Una particolare attenzione viene rivolta quindi alle dichiarazioni dei collaboratori di giustizia Stefano Lo Verso, Giuseppe Setola (che successivamente ha ritrattato, possibilmente a seguito di “pressioni esterne”) e soprattutto nei confronti di Carmelo D'Amico che ha riacceso i riflettori sulle plausibili responsabilità di mafia e Servizi dietro la morte del medico barcellonese. “Dichiarazioni di grande portata – evidenziano i legali della famiglia Manca – soprattutto perchè confermano in pieno la tesi finora sostenuta dalle persone offese, secondo cui Attilio Manca venne brutalmente ucciso in modo premeditato da un gruppo criminale mafioso-istituzionale, con la compartecipazione di soggetti appartenenti a Cosa Nostra, a Servizi segreti deviati ed alla massoneria, tutti facenti parte di un'unica rete di protezione del latitante Bernardo Provenzano, garante, sul versante mafioso, della trattativa Stato-mafia”. E proprio a seguito delle dichiarazioni di D'Amico, Ingroia e Repici sottolineano che i familiari del giovane urologo “si sarebbero legittimamente attesi” una sorta di “impegno investigativo” da parte della Procura Capitolina alla quale sono confluiti i verbali di D'Amico. Per i due legali, la Procura di Roma “pur sollecitata dai familiari di Attilio Manca anche con il deposito dell'interrogatorio de quo (di D'Amico, ndr) a tutt'ggi non risulta avere riconosciuto attendibilità a tali dichiarazioni, con le dovute iscrizioni di un procedimento contro noti per omicidio premeditato con l'aggravante 'mafiosa'”. Tutto ciò “mentre, nello stesso momento, la Procura Distrettuale di Messina risulta a questi difensori attribuire piena attendibilità alle dichiarazioni di D'Amico e sta svolgendo in merito approfonditi ed opportuni accertamenti a riscontro di tali dichiarazioni, così come pure risulta che la Dda di Palermo attribuisce attendibilità e valenza probatoria alle dichiarazioni del medesimo D'Amico”, sentito al processo sulla trattativa Stato-mafia.

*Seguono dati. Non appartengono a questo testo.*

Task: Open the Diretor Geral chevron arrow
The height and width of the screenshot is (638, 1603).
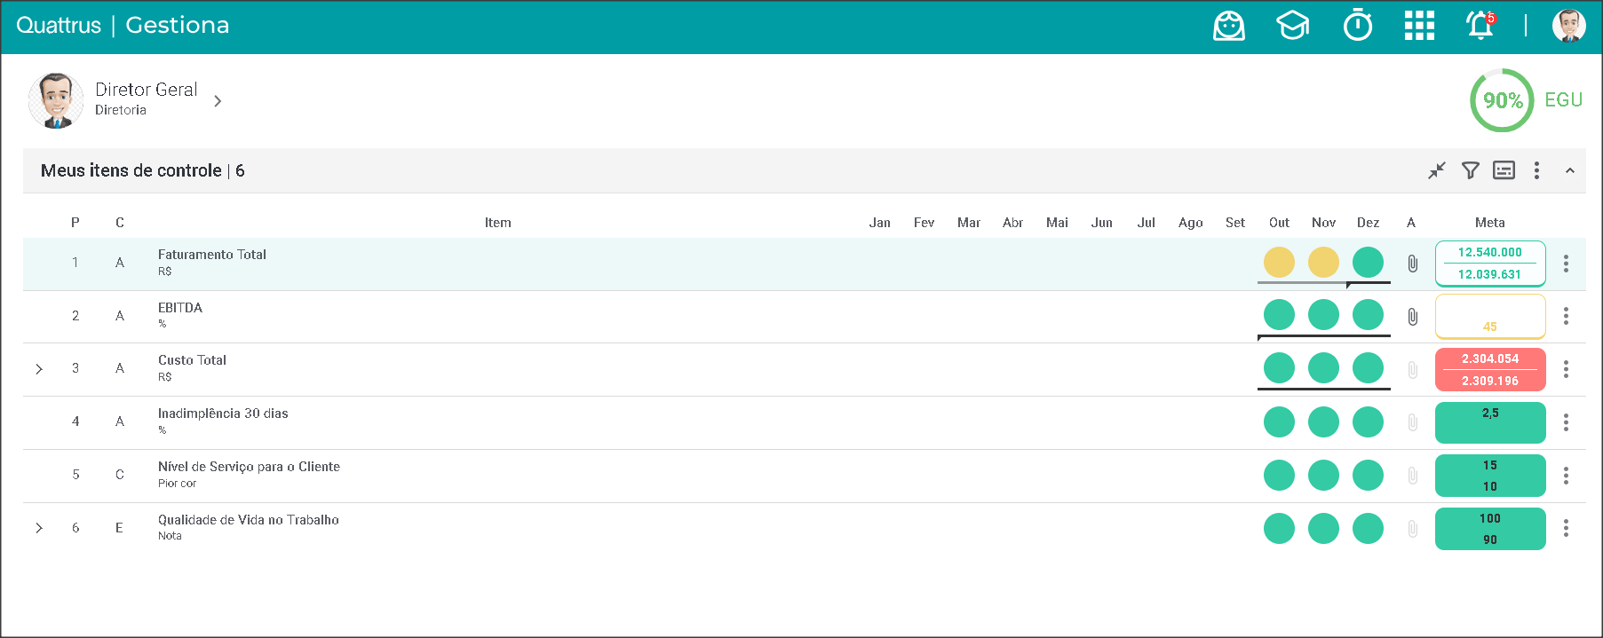Action: point(218,101)
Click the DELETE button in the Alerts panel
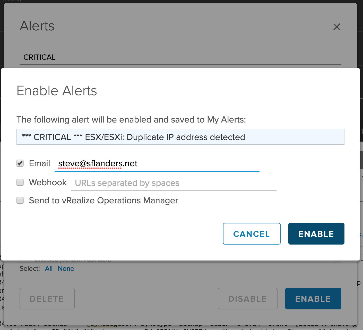Viewport: 363px width, 330px height. pyautogui.click(x=47, y=299)
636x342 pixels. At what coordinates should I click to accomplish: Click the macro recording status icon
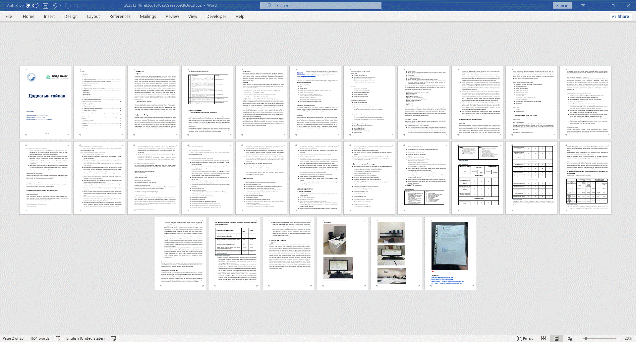[113, 338]
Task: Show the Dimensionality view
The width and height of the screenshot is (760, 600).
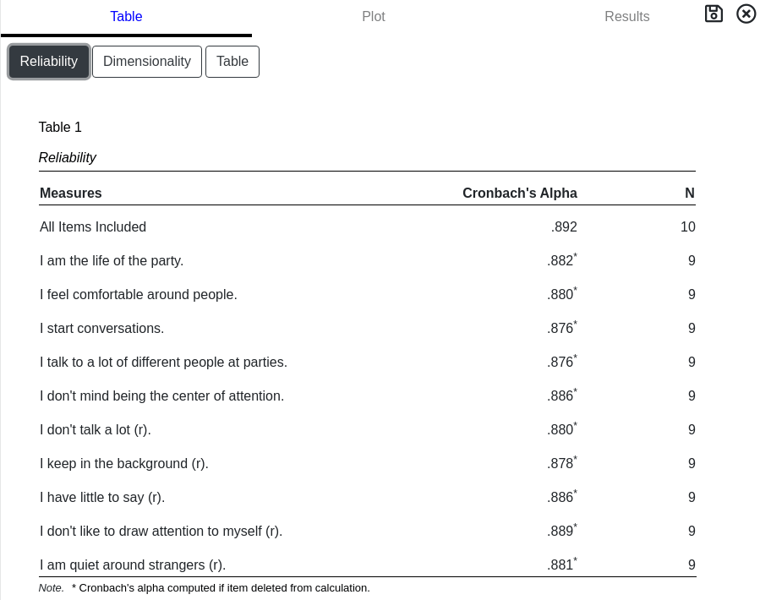Action: [147, 62]
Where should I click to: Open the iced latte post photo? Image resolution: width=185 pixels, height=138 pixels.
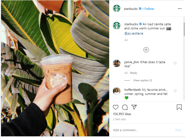tap(55, 68)
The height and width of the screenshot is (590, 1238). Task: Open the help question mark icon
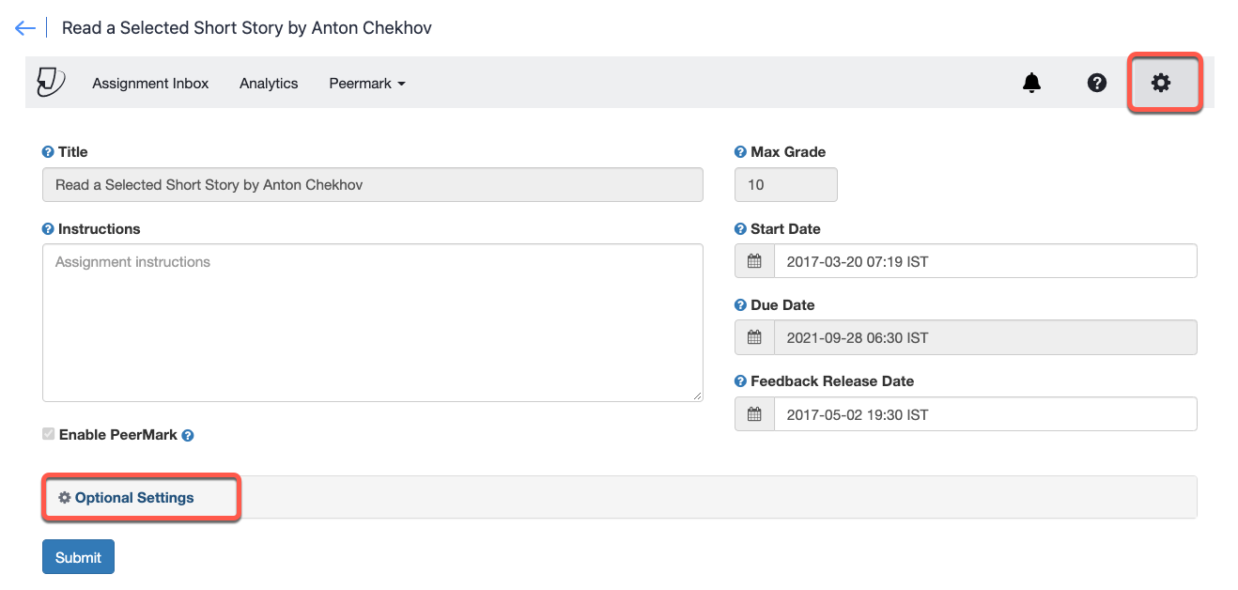(1096, 83)
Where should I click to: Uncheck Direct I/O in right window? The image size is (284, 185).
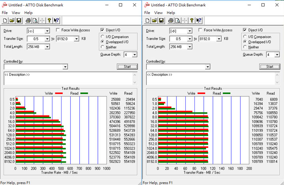tap(246, 30)
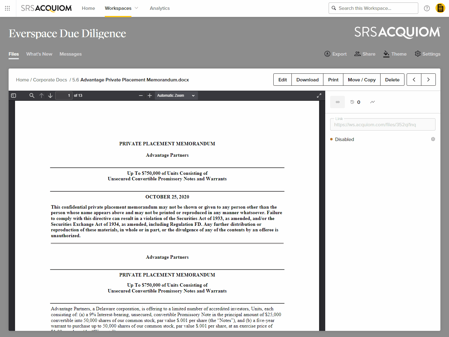Expand the Workspaces menu

(x=122, y=8)
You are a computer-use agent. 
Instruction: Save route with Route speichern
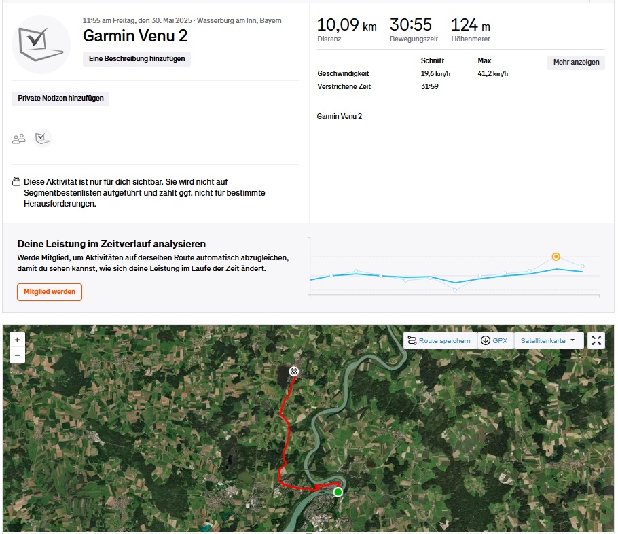(x=439, y=340)
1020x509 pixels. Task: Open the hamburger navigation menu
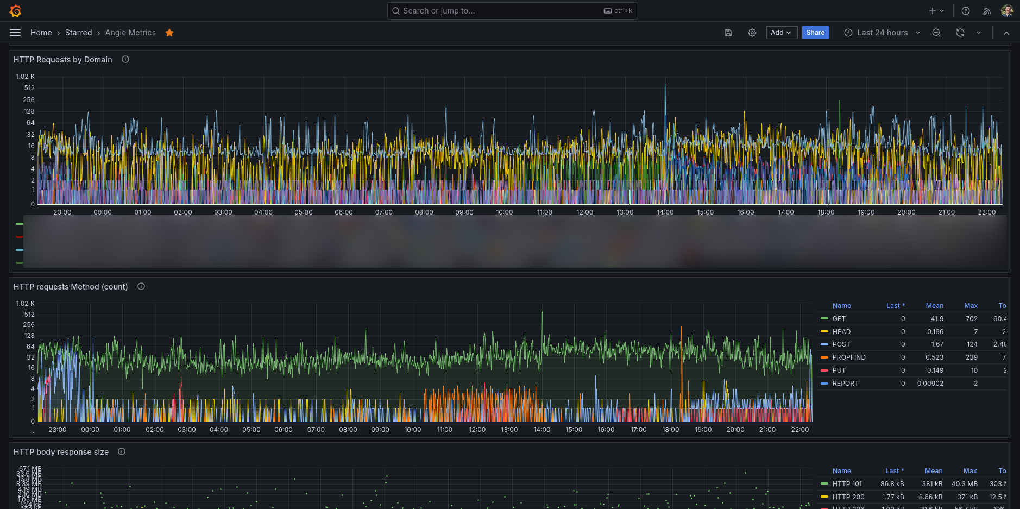tap(15, 33)
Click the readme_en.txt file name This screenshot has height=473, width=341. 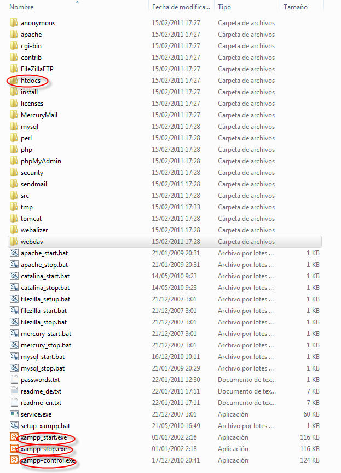click(x=41, y=403)
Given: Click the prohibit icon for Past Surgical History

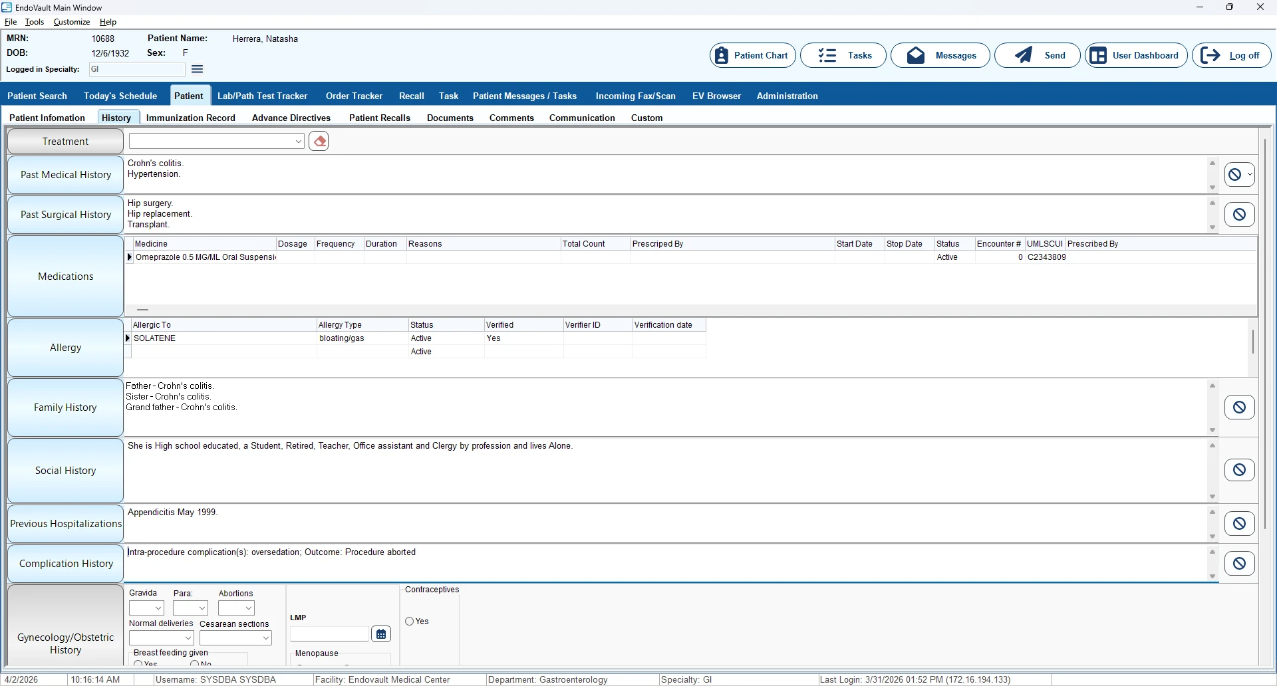Looking at the screenshot, I should pos(1239,215).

“E' evidente – viene infine sottolineato nell'esposto – che le varie attività di indagine comunque compiute, in questi anni, dalle varie Procure, Viterbo, Messina, Caltanissetta, Palermo e Roma, necessitano di un coordinamento, nell'auspicio che l'inchiesta sulla morte di Attilio Manca imbocchi – finalmente! - la strada di una verità esaustiva, che restituisca ai familiari la dignità di una memoria ingiustamente calpestata dalla noncuranza e dalla superficialità di chi aveva il dovere di approfondire gli aspetti tutt'oggi rimasti opachi”. La parola passa ora al Procuratore Roberti.